Informing individuals about training generative AI models
Developers and organisations providing personal information to developers should consider what information will give individuals a meaningful understanding of how their personal information will be handled, so they can determine whether to give consent. This could include information about the function of the generative AI model, a general description of the types of personal information that will be collected and processed and how personal information is used during the different stages of developing and deploying the model.
Reasonable expectations
One of the exceptions in the Privacy Act permits personal information to be used for a secondary purpose if the individual would reasonably expect it to be used for the secondary purpose and the secondary purpose is related to a primary purpose. If the information is sensitive information, the information needs to be directly related to a primary purpose.

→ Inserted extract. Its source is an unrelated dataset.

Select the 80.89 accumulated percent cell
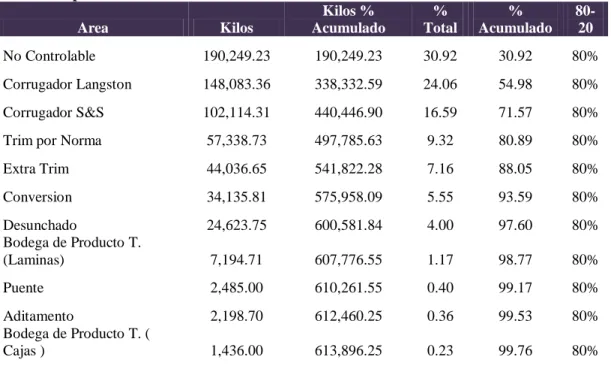pos(515,141)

The ‘reasonably expects’ test is an objective one that has regard to what a reasonable person, who is properly informed, would expect in the circumstances.[63] Relevant considerations include whether, at the time the developer or organisation providing information to the developer collected the information:
- the developer or organisation providing information to the developer provided information about use for training generative AI models through an APP 5 notice, or in its APP privacy policy; and
- the secondary purpose was a well understood internal business practice.
Whether APP 5 notices or privacy policies were updated, or other information was given at a point in time after the collection may also be relevant to this assessment. It is possible for an individual’s reasonable expectations in relation to secondary uses that are related to the primary purpose to change over time. However, particular consideration should be given to the reasonable expectations at the time of collection, given this is when the primary purpose or purposes are determined. In the context of training generative AI models, updating a privacy policy or providing notice by themselves will generally not be sufficient to change reasonable expectations regarding the use of personal information that was previously collected for a different purpose.
Even if the individual would reasonably expect their information to be used for a secondary purpose, that purpose still needs to be related (for personal information) or directly related (for sensitive information) to the primary purpose. A related secondary purpose is one which is connected to or associated with the primary purpose and must have more than a tenuous link.[64] A directly related secondary purpose is one which is closely associated with the primary purpose, even if it is not strictly necessary to achieve that primary purpose.[65] This will be difficult to establish where information collected to provide a service to individuals will be used to train a generative AI model that is being commercialised outside of the service (rather than to enhance the service provided).
Practical steps for compliance
Where a developer or an organisation providing personal information to a developer cannot clearly establish that using the personal information they hold to train a generative AI model is within reasonable expectations and related to the primary purpose, they should seek consent for that use and/or offer individuals the option of opting-out of such a use. The opt-out mechanism must be accompanied by sufficient information to inform the individual about the intended use of their personal information and sufficient time to exercise the opt-out.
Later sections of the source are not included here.